Assignment =>
Your output should be the line with "Search the response with magnifier icon" plus all following lines to the end of the records, exactly as written and nothing more.

Stored data:
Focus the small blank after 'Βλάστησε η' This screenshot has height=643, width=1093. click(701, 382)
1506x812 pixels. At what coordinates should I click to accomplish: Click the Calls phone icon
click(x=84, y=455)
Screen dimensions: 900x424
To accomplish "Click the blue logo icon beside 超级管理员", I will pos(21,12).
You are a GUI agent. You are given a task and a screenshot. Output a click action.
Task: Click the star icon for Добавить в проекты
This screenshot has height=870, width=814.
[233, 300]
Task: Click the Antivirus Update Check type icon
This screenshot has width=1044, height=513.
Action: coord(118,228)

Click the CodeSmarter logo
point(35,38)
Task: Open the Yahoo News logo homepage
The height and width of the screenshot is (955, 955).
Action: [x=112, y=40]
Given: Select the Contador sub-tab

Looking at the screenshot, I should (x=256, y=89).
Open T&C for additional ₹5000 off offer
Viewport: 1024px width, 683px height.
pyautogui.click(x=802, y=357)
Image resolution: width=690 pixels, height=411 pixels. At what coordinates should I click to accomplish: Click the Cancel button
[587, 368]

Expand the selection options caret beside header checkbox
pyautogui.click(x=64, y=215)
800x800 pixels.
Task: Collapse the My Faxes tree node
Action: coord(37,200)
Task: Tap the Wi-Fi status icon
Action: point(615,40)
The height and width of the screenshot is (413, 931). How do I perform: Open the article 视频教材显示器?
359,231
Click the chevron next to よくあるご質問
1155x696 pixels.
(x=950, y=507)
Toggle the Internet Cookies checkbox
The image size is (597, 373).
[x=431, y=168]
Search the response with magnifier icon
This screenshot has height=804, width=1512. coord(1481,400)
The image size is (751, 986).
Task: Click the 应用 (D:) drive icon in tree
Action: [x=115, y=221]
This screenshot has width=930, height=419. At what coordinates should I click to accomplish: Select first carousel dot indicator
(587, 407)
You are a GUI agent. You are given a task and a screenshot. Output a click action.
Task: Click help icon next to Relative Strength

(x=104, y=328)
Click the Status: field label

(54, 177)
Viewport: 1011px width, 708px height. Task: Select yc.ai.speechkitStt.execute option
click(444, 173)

Answer to this exercise =>
Search the response with magnifier icon
This screenshot has height=804, width=1512. coord(1481,400)
The image size is (751, 986).
Task: Click the 应用 (D:) drive icon in tree
Action: [x=115, y=221]
This screenshot has width=930, height=419. At what coordinates should I click to accomplish: Select first carousel dot indicator
(587, 407)
You are a GUI agent. You are given a task and a screenshot. Output a click action.
Task: Click help icon next to Relative Strength

(x=104, y=328)
Click the Status: field label

(54, 177)
Viewport: 1011px width, 708px height. Task: Select yc.ai.speechkitStt.execute option
click(444, 173)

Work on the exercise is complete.